Investigation, Identification of Accused & Conviction
Investigations on Amanda’s case were launched by the ‘British Columbia Coroners Service’ and the ‘RCMP.’ A preliminary investigation by the former revealed that she had committed suicide.
A report of an investigation conducted by the security unit of ‘Facebook’ was forwarded by the US authorities to the ‘Child Exploitation and Online Protection Centre’ of the ‘National Crime Agency’ of the UK and to the Dutch authorities. This led the Dutch police to arrest a man in January 2014, in a case that involved several victims across the UK, Canada, and the Netherlands.
A spyware installed on the man’s computer revealed some sort of a database of prospective victims, photographs of child pornography, and chat logs related to extortion.
In April 2014, it was reported that a 35-year-old man identified as Aydin C. in the Netherlands, holding both Dutch and Turkish citizenship, was charged with child pornography and indecent assault by the Dutch authorities. The ‘RCMP’ also declared that the man was charged with criminal harassment, internet allurement, extortion, and possessing and circulating child pornography. It was soon revealed that he had harassed Amanda and many other victims, both girls and boys.
The trial of the alleged man, Aydin Coban, who was slapped with 72 charges of sexual assault and extortion (involving 39 alleged victims) by the Dutch authorities, started in the Netherlands in February 2017 and concluded on March 16 that year. He was convicted on charges of blackmail and internet fraud in the Netherlands and was sentenced to 10 years and 8 months in prison.
He faces five different Canadian charges related to Amanda’s case and is expected to be extradited to Canada by the middle of 2018.
Impact of Amanda s Death
Amanda’s tragic death received a lot of media attention and coverage from across the world. An array of vigils were conducted in Canada and beyond, on October 19, 2012, in memory of Amanda and other victims of bullying.
Her final farewell ceremony was held on November 19, 2012, at the ‘Red Robinson Show Theatre’ in Coquitlam. It was attended by six hundred people.
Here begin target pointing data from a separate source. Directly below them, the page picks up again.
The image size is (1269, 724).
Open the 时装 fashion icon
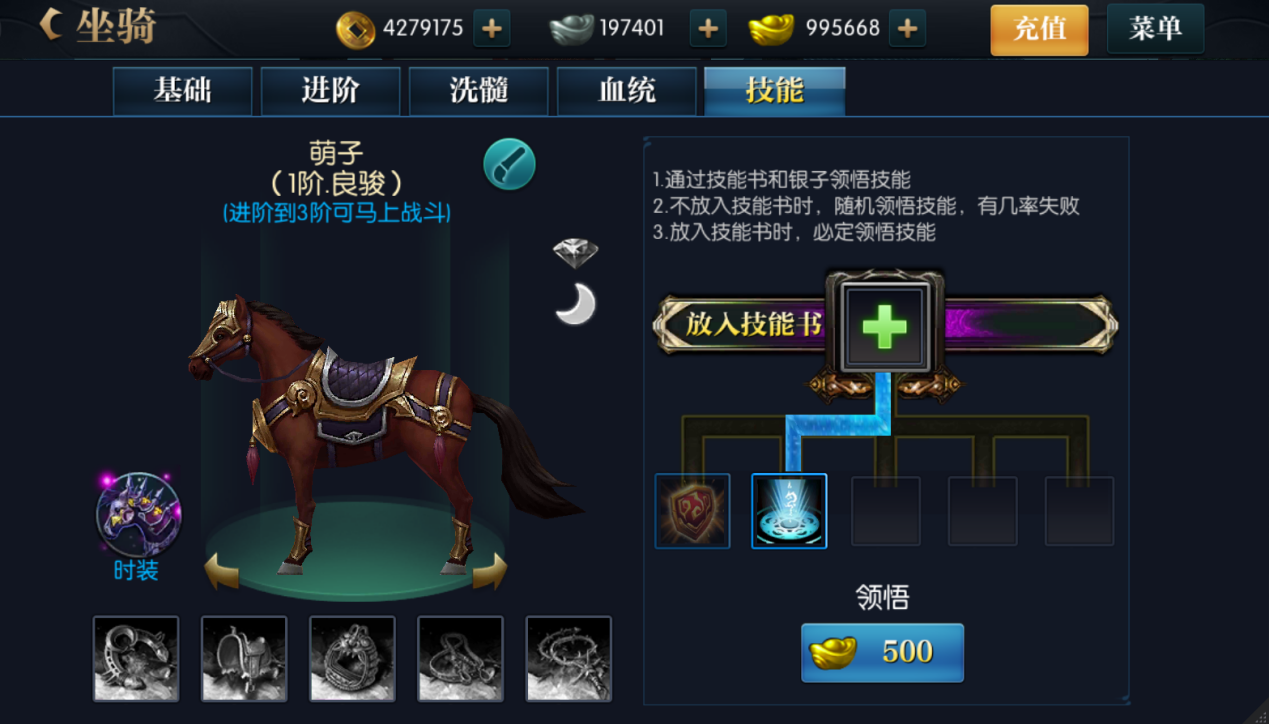pyautogui.click(x=138, y=514)
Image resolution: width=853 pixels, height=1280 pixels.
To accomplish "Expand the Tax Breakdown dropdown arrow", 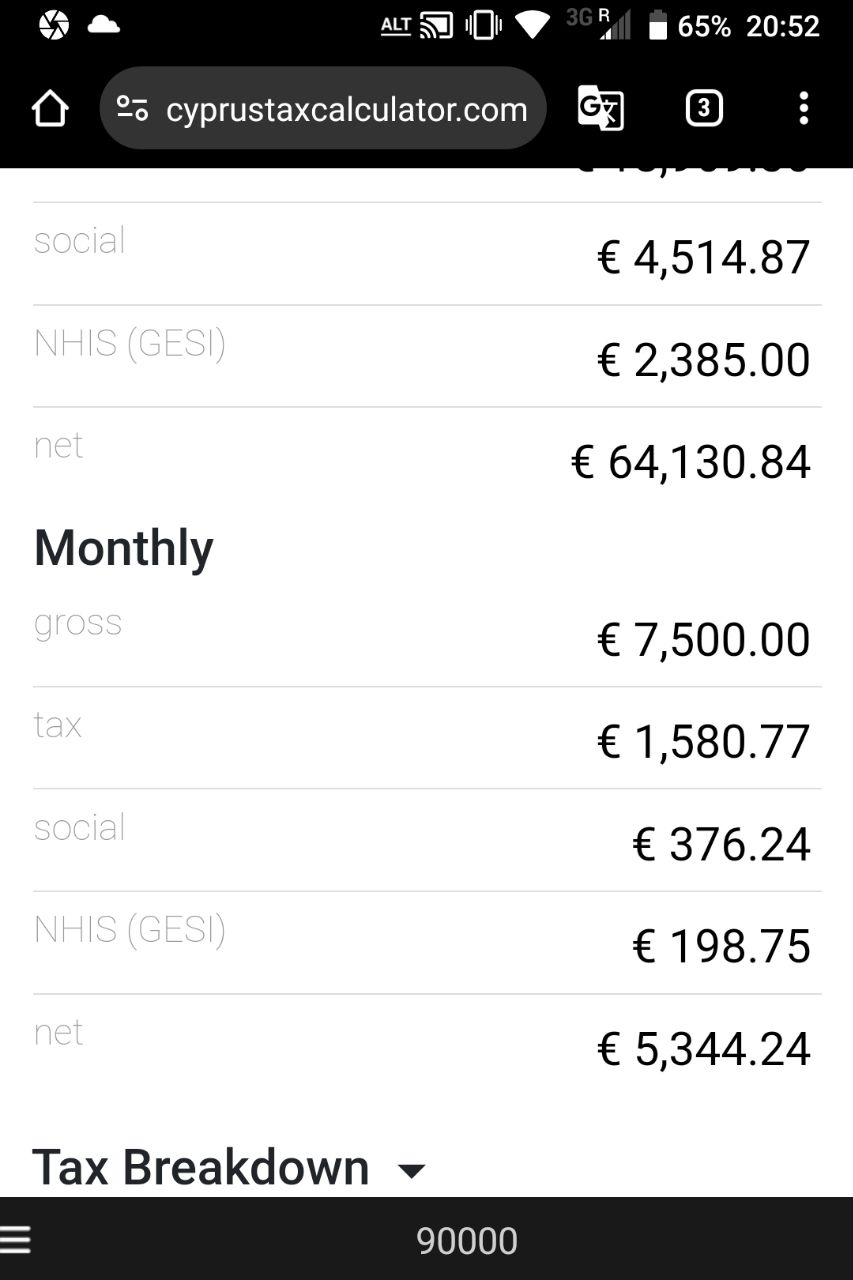I will tap(411, 1171).
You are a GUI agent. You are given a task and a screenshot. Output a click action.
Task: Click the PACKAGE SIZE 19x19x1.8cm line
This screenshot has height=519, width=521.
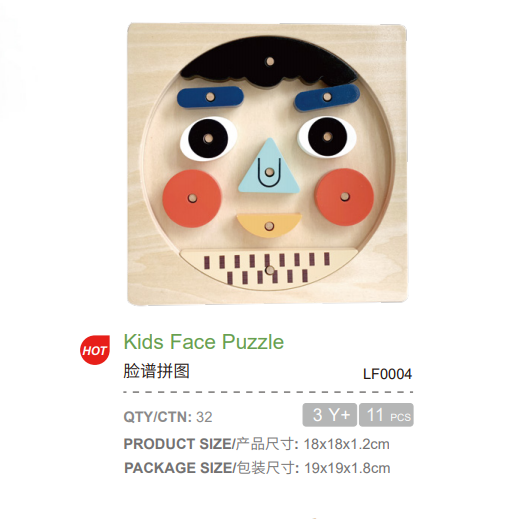click(x=257, y=468)
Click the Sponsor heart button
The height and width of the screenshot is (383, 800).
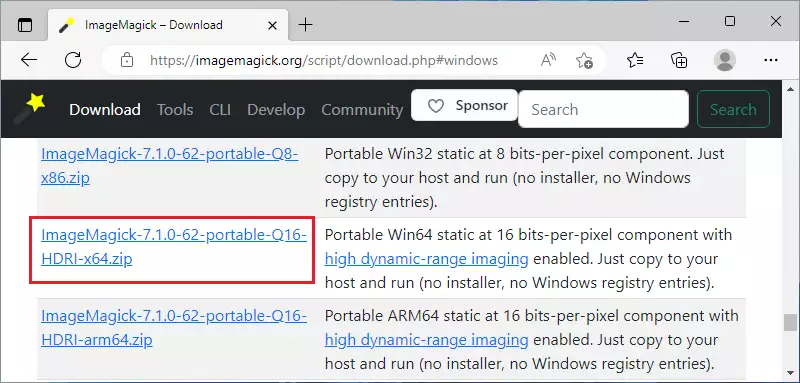(465, 106)
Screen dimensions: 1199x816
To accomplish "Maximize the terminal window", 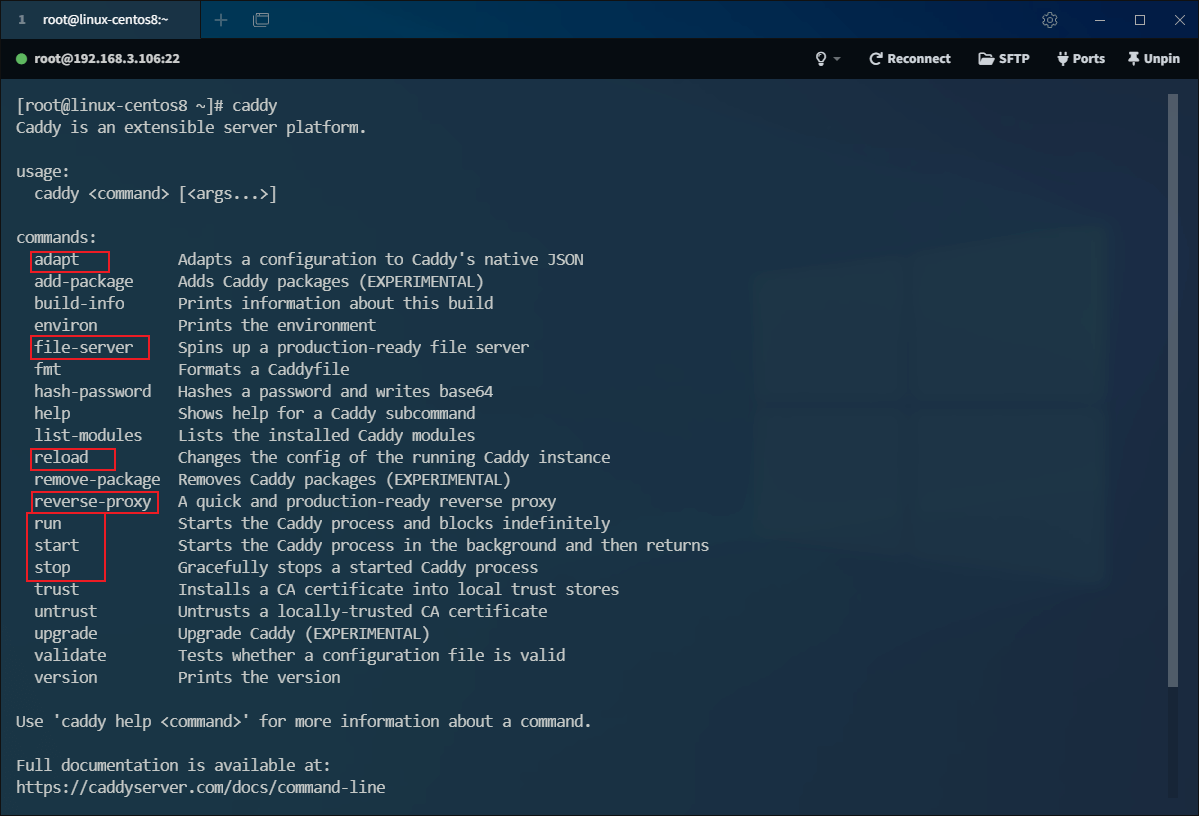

Parliamentarian Dany Morin of the ‘New Democratic Party’ introduced a motion in the ‘Canadian House of Commons’ that year, which suggested focusing on the issue of bullying in the nation and giving more financial and other support to anti-bullying organizations.
To address the problem of cyberbullying endured by Amanda and other victims of Canada, Justice Minister Peter MacKay of the ‘Conservative Party’ introduced ‘Bill C-13’ on November 20, 2013. It received royal assent on December 9, 2014 and went into effect on March 9, 2015.
Amanda’s mother, Carol, set up the ‘Amanda Todd Trust’ at the ‘Royal Bank of Canada.’ The trust receives donations to back awareness education and programs on the ways of tackling bullying and is targeted toward adolescents who are mentally disturbed due to bullying.
In 2016, the ‘Amanda Todd Legacy Award’ was created in association with the ‘Douglas College Foundation.’ It awards three students US$ 1,000 annually, toward their education.